Мы с Розиной отправились прочь, покинув литератора, который всё ещё подавал нам какие-то знаки: махал на прощанье, что ли?
Мотор зарычал, и мы рванули по улицам Парижа, не остановившись даже заплатить подорожную. Никакой возможности сбросить передачу, мы летели вперёд без передышки и через несколько часов, к полуночи, были уже в Марселе. Эта бешеная скорость и тот постоянный риск, который она с собой несла, сблизили меня с этой женщиной больше, чем могли бы привязать все годы, проведённые рядом; нас объединила важность того, что мы оба поставили на карту. Насколько всё-таки верно, что рутина лишь отдаляет людей друг от друга, тогда как непредвиденное со всеми своими опасностями способно сплотить их ещё больше. Наутро мы двинулись дальше, в Монте-Карло, где тут же устремились в казино! Моя спутница уселась к рулетке и выиграла пятьсот тысяч франков, поделившись со мной половиной! Уверен, именно вызванное вечерним выигрышем возбуждение сделало последующую ночь любви – первую для нас! – поистине незабываемой. Эта женщина, которую я слегка презирал и которую считал ниже себя, доказала мне, что существо, порочное во всех отношениях, превзойдёт того, кто просто умён.
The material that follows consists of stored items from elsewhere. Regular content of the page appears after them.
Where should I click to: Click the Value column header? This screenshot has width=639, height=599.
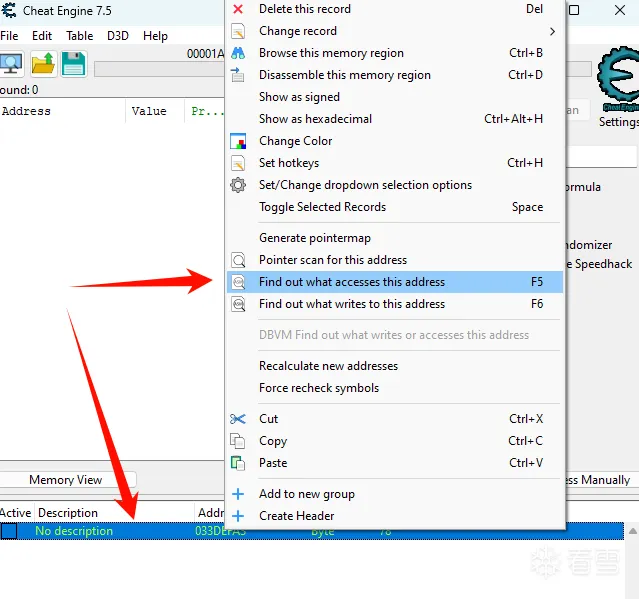click(x=149, y=111)
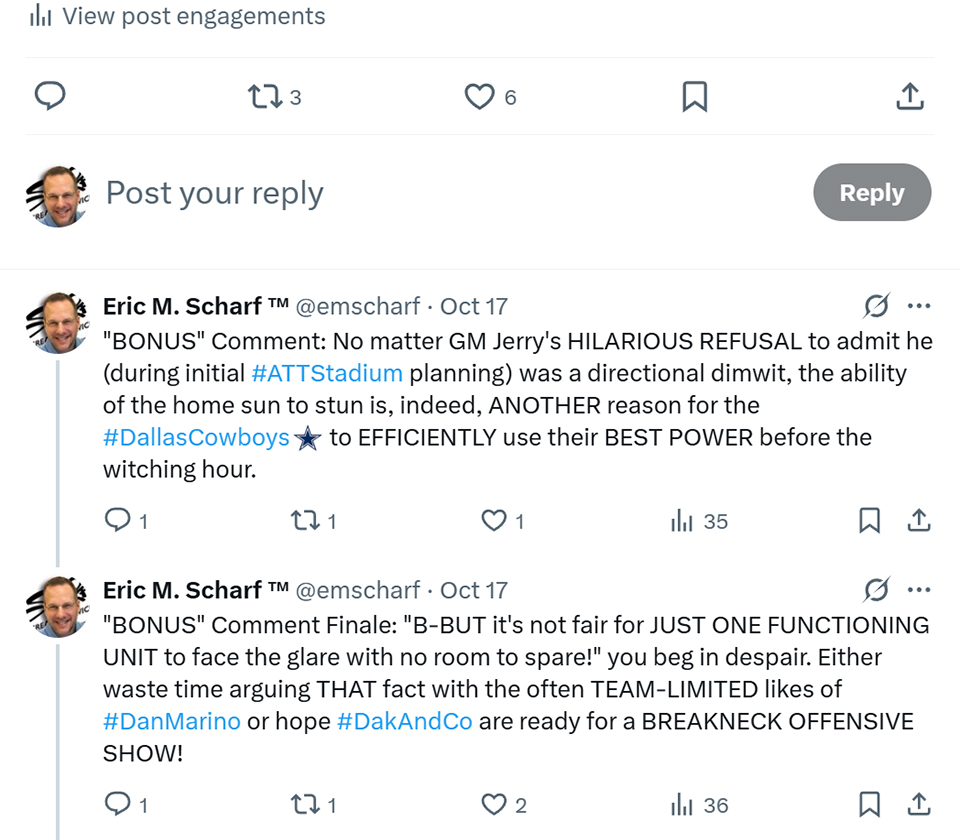Expand more options on the GM Jerry comment
This screenshot has height=840, width=960.
pos(918,306)
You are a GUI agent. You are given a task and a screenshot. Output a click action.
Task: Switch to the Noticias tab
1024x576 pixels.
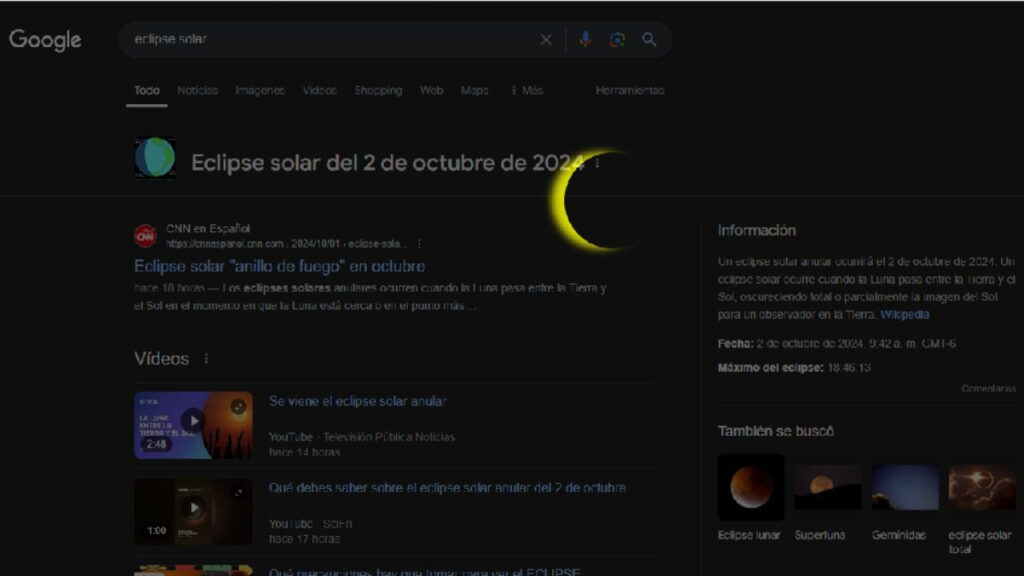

Назавтра Розина Отрюш пожелала во что бы то ни стало посетить со мной выставку картин в поддержку жертв карточного стола; придя в восторг от полотна Кормона[79], она провозгласила: «Какая жалость, что вы не пишете таких картин! Вот была бы прелесть!» Эта фраза порадовала меня, доказав, что и за мной водится грешок – страсть выражать неосязаемость предположения. Предположением – незримым, но ощутимым – наполнено всё, что нас окружает: как же нам хочется верить в возможность произведения, созданного по смехотворному подобию вещей, которые никто никогда не видел!
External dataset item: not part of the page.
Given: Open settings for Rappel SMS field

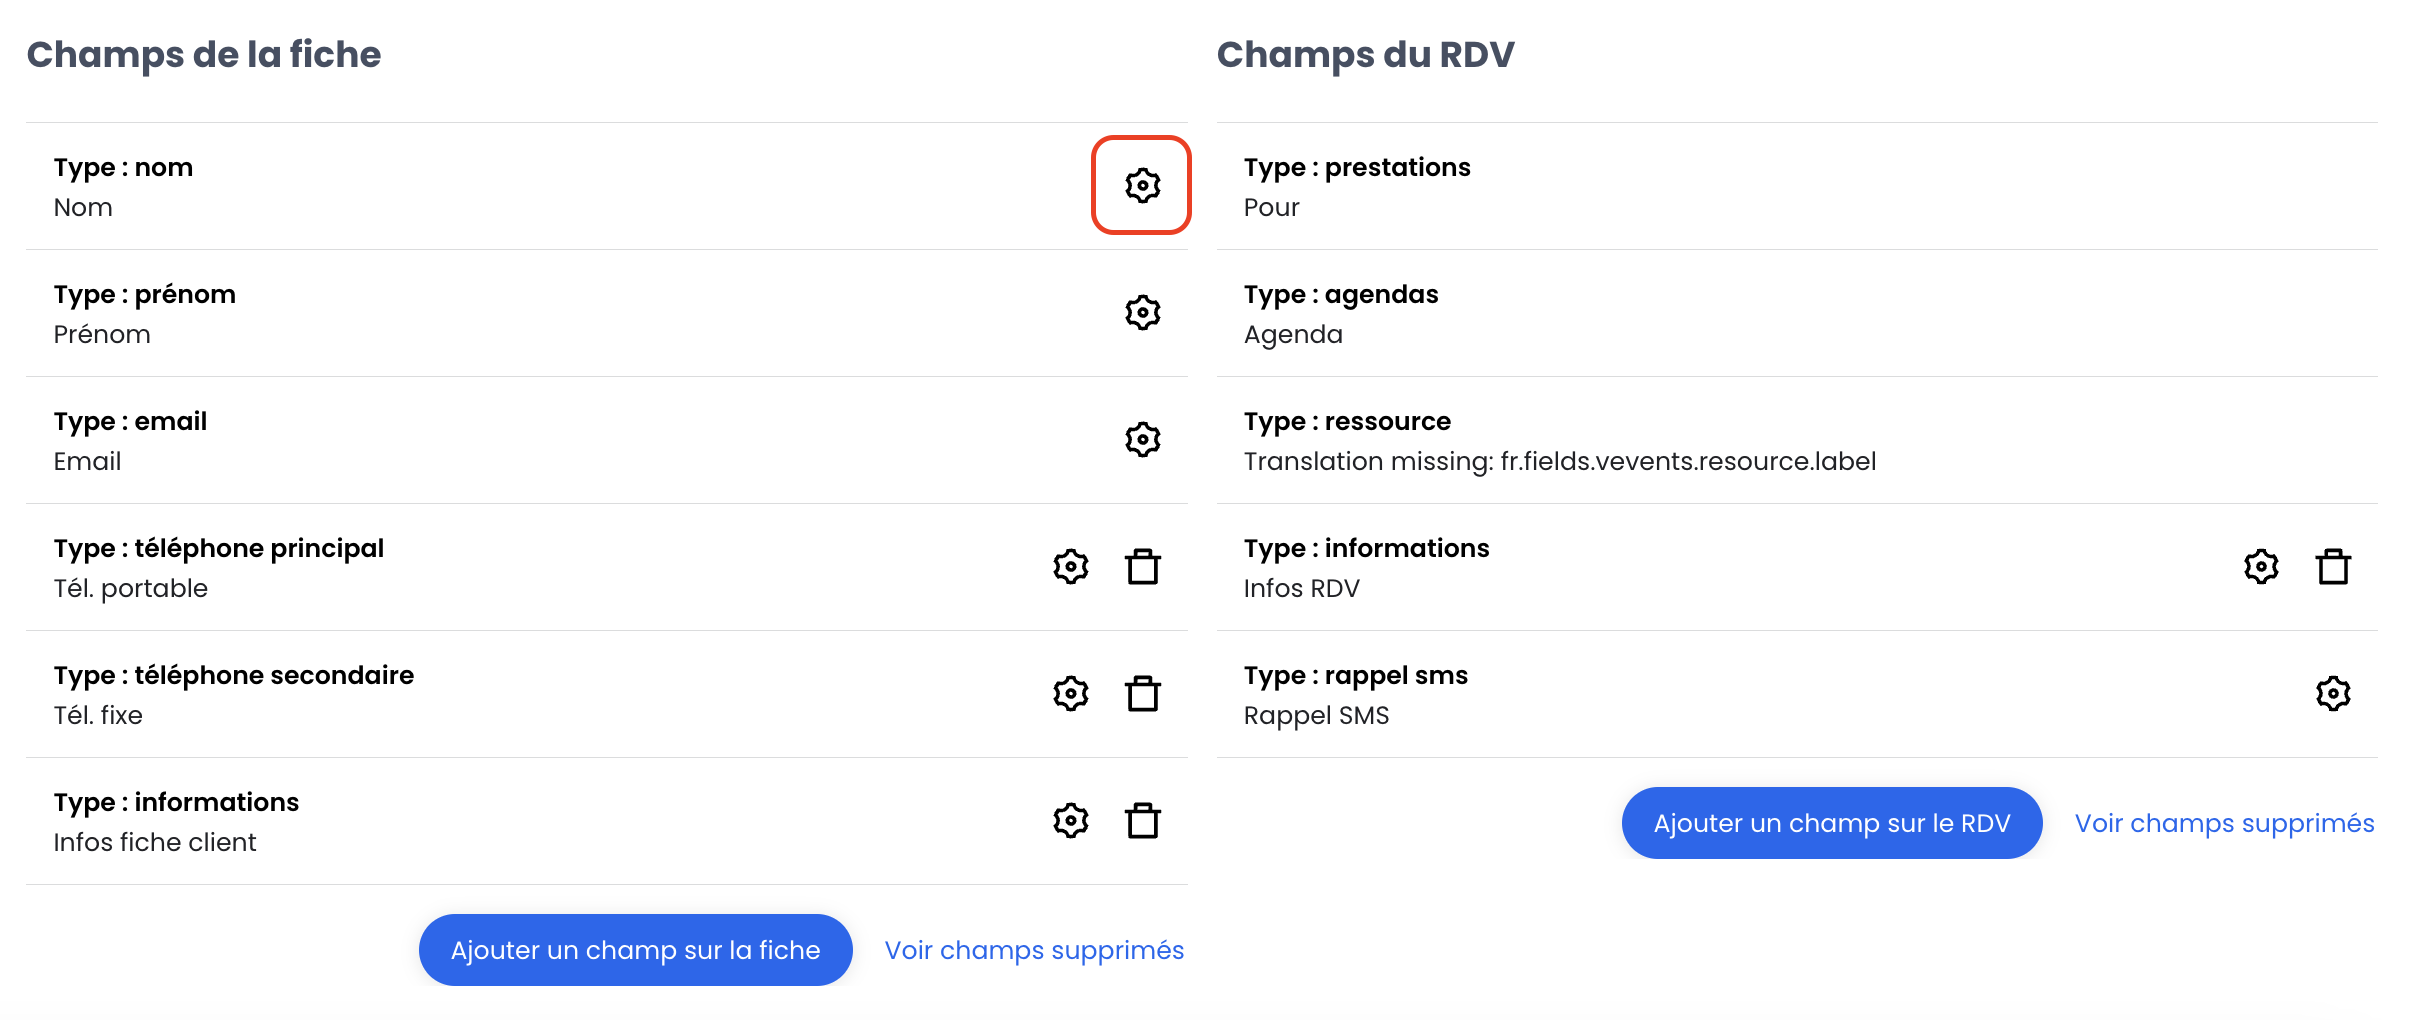Looking at the screenshot, I should (2333, 694).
На выходе из зала я остановился перед одной из последних картин Мари Лорансен[80]: вот ведь женщина, способная заработать на жизнь что кистью, что рулеткой! Напротив висел Пикассо – как и портной Рибби[81], ещё один мастер обращения с холстиной[82].
Моя подруга заявила:
– Решительно, живопись вам претит?
– Она наводит на меня скуку, граничащую с отвращением.
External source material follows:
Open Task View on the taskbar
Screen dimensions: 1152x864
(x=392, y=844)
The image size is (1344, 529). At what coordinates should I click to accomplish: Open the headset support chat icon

– Природа тоже вас отталкивает, в путешествии вы ни за что не хотите остановиться, осмотреть окрестности…
– Всё это я уже давно видал, и в природе меня занимает только солнце. А что если нам отправиться в Канны[83]?
Она согласилась.
Мы прибыли в город довольно рано, так что, переодевшись, решили поужинать в казино. Стояла самая роскошная в Каннах пора, февраль: космополиты постепенно вытеснили случайных гостей ноября (рассчитывающих, что в это время «будет подешевле»), зябких «декабристов», бегущих из Парижа с наступлением первых холодов, и, наконец, кротких владельцев всех этих вилл, приезжающих в январе «хоть чуток насладиться» своей собственностью прежде, чем сдать её англичанам.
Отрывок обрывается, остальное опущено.